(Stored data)
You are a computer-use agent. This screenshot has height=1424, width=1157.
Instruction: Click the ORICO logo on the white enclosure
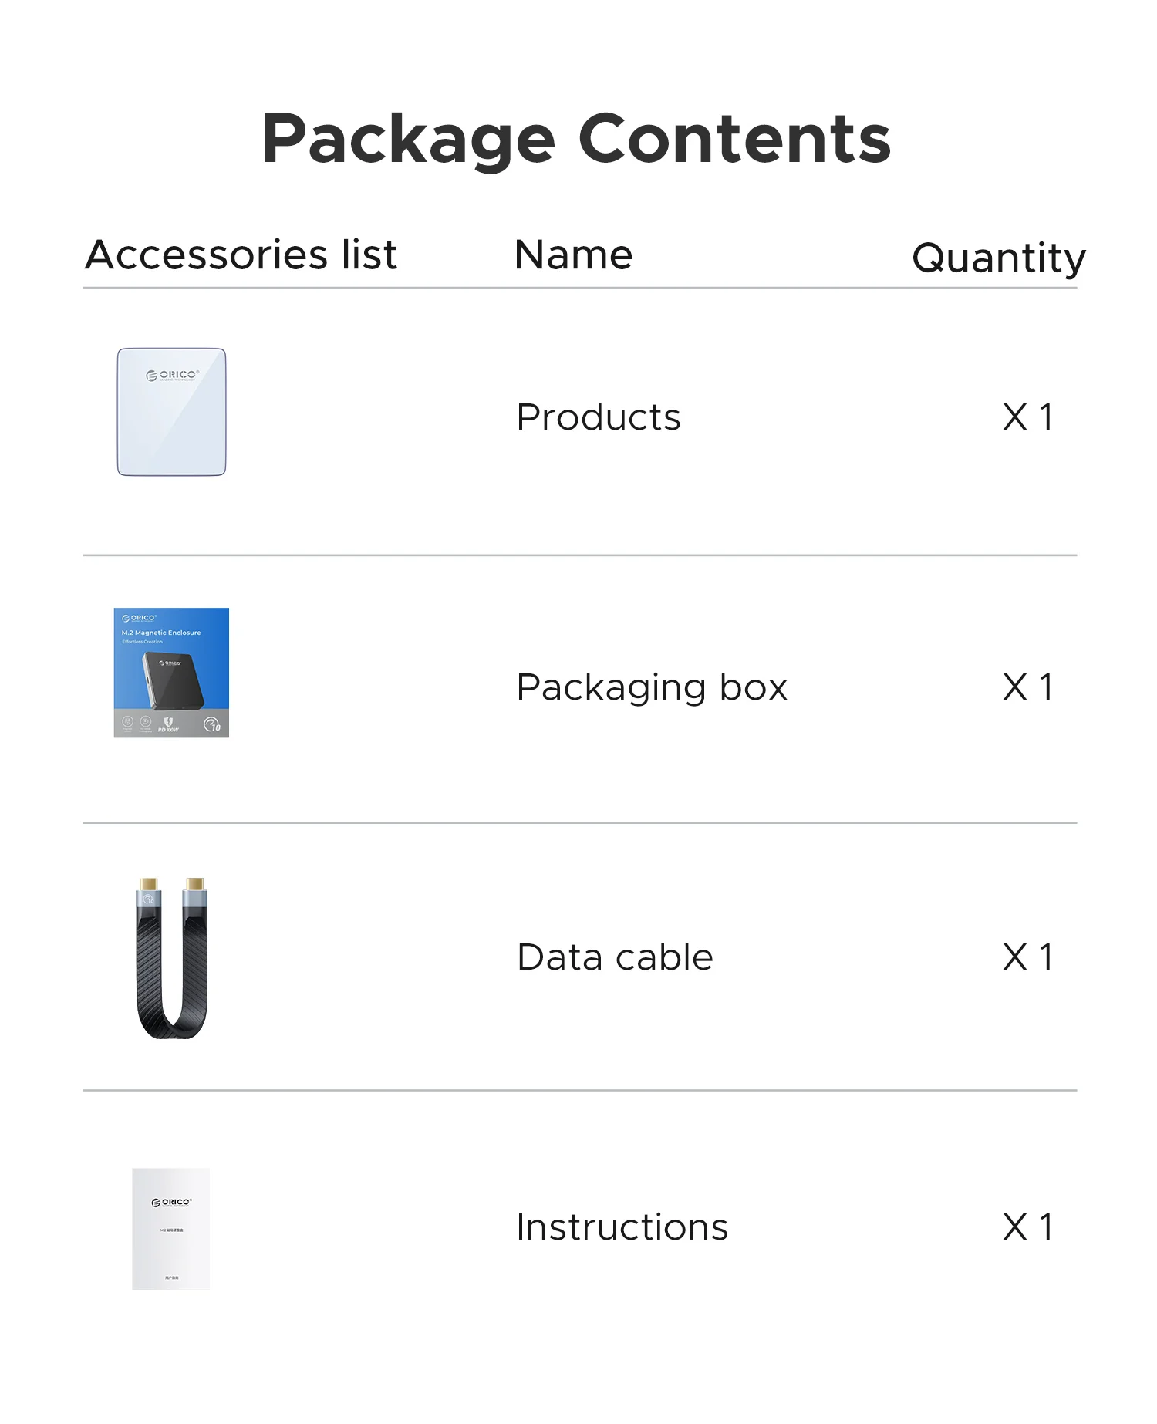(173, 376)
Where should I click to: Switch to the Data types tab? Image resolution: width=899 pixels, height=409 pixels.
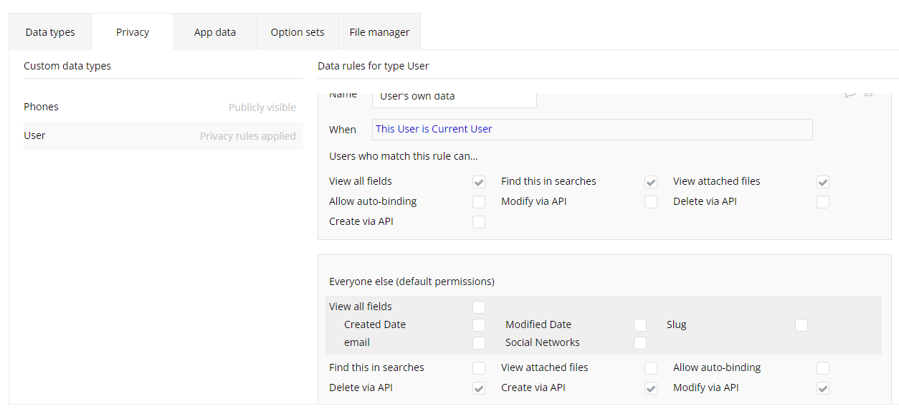(50, 32)
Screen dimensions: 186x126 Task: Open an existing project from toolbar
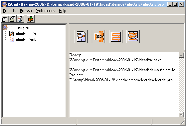[x=13, y=19]
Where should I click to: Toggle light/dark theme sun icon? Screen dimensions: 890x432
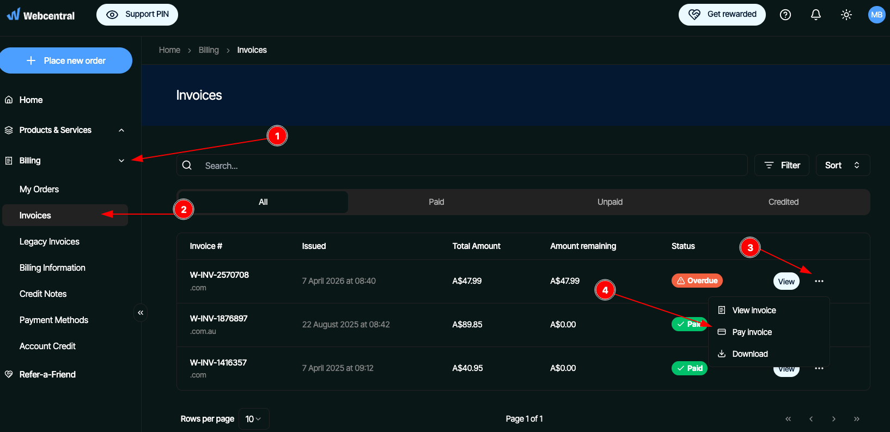pyautogui.click(x=846, y=15)
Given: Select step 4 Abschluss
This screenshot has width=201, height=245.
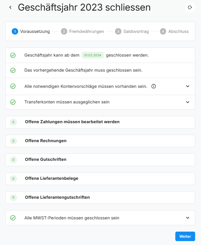Looking at the screenshot, I should coord(174,31).
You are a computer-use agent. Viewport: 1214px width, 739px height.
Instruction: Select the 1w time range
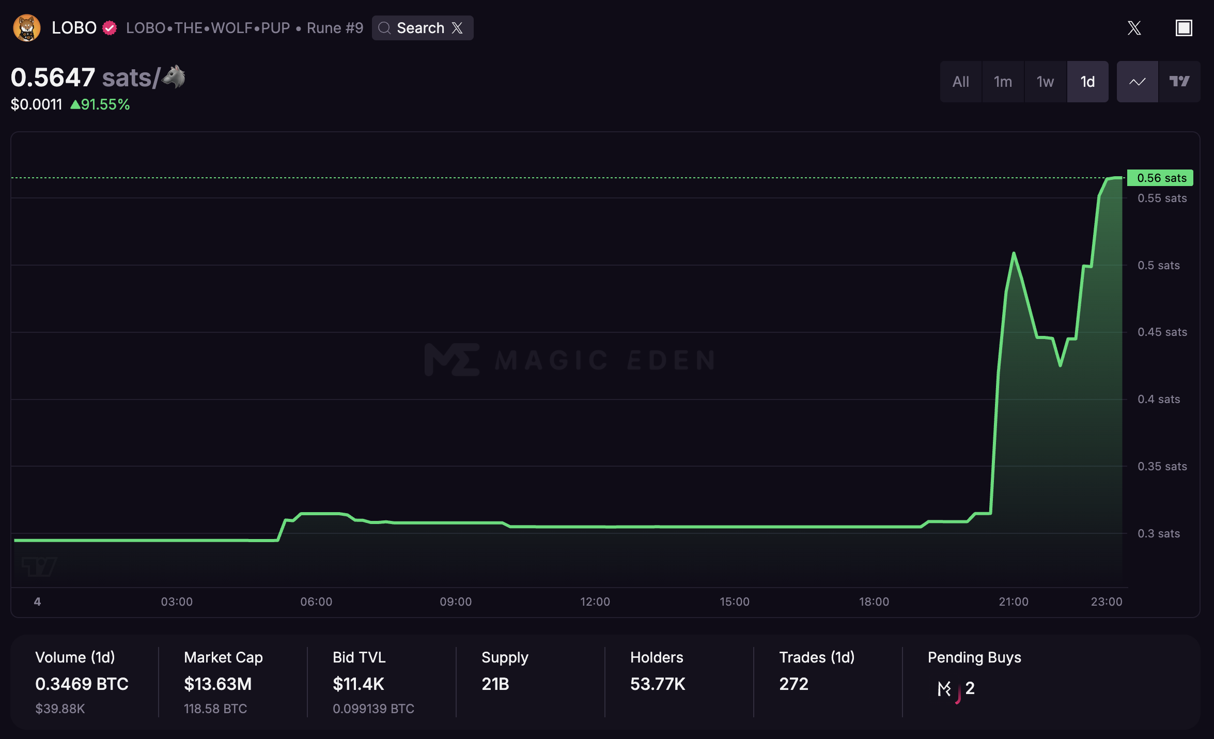point(1045,82)
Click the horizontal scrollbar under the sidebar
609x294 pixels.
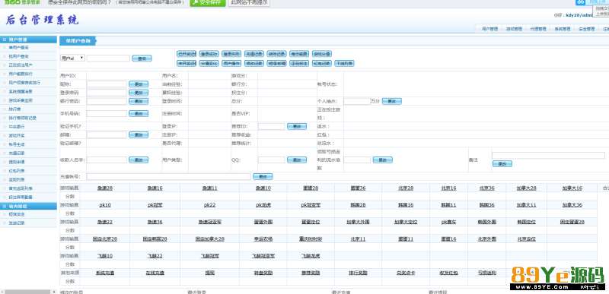28,292
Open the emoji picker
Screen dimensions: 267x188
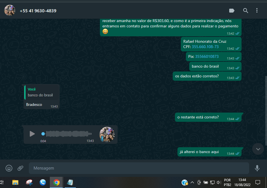pyautogui.click(x=9, y=168)
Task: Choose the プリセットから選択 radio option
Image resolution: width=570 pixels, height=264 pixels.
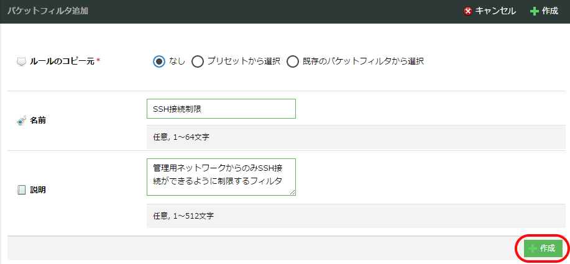Action: click(198, 61)
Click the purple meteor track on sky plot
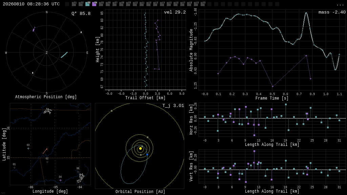The image size is (347, 195). click(34, 29)
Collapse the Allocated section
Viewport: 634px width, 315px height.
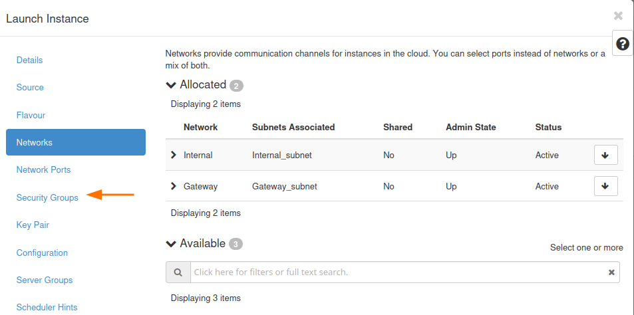click(171, 85)
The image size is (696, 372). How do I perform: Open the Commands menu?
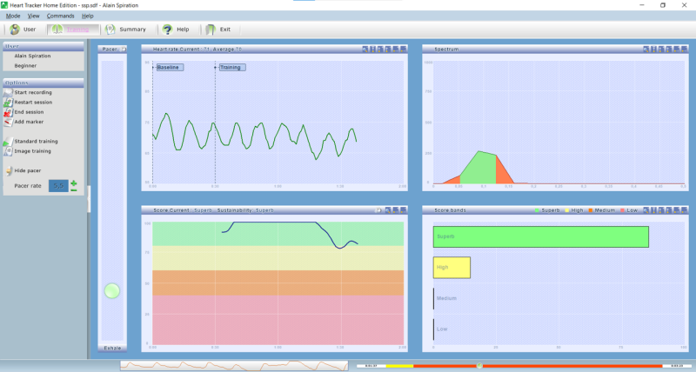coord(60,16)
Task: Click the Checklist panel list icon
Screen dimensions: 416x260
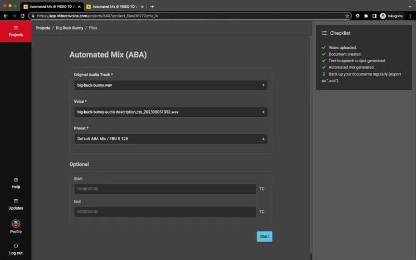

● **What you are asked to do**
Each line of the data that holds "agent" should be copied.

● **Reply to the exercise**
You are a computer-use agent. This screenshot has height=1424, width=1157.
You are a computer-use agent. Viewport: 1214px width, 739px height.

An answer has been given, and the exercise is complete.